Stored data entries:
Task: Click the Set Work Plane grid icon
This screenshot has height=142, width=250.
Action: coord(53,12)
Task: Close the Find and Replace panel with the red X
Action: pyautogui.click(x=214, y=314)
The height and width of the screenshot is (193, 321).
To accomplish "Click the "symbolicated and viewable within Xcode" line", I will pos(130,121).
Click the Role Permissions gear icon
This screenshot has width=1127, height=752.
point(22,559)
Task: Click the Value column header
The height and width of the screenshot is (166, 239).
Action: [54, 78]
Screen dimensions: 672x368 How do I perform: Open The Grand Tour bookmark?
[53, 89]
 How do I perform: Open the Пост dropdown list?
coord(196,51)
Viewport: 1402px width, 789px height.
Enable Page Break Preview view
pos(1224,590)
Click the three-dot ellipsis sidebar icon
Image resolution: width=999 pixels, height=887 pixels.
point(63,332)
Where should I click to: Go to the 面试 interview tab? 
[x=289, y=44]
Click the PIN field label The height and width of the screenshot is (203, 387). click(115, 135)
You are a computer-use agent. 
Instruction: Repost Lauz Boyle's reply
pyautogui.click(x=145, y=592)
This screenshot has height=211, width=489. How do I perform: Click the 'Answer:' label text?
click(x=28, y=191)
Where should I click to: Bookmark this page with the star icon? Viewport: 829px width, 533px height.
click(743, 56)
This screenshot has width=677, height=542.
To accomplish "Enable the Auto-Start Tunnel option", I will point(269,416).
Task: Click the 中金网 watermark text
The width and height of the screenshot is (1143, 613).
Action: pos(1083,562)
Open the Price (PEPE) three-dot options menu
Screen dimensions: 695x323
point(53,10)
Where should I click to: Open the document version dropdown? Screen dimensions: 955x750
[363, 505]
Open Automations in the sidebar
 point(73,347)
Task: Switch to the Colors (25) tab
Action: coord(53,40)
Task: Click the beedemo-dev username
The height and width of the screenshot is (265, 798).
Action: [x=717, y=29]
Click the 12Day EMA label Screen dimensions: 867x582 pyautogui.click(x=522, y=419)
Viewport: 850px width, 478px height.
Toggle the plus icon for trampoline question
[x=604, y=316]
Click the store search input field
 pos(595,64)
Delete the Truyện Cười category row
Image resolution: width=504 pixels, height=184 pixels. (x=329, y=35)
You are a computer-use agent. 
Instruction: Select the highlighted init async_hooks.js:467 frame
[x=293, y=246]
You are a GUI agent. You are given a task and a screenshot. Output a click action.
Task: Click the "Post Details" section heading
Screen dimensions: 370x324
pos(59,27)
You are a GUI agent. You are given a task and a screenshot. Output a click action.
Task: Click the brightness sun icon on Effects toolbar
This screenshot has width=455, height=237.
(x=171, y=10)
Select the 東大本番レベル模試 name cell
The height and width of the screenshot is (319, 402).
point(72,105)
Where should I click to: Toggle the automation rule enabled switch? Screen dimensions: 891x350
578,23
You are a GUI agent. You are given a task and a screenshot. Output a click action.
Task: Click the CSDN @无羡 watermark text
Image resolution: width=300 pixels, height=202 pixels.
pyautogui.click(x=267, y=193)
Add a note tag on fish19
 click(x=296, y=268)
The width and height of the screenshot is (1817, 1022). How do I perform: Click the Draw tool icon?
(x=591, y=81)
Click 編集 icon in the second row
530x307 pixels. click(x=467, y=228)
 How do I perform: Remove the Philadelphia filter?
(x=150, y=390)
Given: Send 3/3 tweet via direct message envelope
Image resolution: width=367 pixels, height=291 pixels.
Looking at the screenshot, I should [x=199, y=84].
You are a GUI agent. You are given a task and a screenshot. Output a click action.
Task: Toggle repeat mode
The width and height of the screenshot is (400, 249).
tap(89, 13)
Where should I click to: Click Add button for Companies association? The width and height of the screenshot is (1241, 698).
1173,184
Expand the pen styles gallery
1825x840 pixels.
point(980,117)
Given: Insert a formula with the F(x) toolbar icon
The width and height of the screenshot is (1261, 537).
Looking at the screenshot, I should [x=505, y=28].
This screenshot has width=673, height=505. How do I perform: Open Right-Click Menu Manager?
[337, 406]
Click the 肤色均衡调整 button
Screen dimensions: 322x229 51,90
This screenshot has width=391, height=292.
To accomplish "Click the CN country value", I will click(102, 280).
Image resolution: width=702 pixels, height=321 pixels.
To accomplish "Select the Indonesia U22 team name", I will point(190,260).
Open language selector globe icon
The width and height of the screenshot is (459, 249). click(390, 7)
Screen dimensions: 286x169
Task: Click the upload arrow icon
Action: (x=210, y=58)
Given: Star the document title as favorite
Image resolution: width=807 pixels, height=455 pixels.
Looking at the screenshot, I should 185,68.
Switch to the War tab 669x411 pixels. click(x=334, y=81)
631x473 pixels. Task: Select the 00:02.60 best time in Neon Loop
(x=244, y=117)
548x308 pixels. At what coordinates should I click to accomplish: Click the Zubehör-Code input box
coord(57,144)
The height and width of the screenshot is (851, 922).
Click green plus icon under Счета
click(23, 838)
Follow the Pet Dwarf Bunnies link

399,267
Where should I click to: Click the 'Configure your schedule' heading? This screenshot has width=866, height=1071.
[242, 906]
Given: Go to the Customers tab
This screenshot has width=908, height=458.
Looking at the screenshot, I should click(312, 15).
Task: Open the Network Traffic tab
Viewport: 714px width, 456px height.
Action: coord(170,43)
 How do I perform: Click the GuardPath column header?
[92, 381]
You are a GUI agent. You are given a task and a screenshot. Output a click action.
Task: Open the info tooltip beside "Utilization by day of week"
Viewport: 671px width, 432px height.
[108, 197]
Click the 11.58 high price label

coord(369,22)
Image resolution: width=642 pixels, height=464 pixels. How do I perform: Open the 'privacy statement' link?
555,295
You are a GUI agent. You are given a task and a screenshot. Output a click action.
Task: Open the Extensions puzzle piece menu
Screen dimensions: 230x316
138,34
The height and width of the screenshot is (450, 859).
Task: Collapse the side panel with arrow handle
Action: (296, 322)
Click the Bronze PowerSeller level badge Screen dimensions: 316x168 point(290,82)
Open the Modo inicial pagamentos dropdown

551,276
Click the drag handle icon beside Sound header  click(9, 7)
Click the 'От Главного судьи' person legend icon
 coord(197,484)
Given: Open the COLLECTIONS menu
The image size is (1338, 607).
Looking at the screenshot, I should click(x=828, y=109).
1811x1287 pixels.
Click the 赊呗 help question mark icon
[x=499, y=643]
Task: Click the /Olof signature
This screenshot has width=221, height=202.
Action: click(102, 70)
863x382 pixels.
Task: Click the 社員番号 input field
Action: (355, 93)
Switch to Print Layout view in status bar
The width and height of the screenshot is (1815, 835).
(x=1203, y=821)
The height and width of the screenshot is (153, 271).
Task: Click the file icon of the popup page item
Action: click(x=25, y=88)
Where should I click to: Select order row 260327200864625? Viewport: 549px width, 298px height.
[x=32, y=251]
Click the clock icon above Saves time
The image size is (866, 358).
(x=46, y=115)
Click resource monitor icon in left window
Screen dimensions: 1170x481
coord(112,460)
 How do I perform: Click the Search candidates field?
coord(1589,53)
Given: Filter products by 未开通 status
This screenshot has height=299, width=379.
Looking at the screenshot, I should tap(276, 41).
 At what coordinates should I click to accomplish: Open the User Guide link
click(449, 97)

#### [Work item]
Your reply should be one number, the count of lines in the data that include the word "watermark".

#### [Answer to this task]
2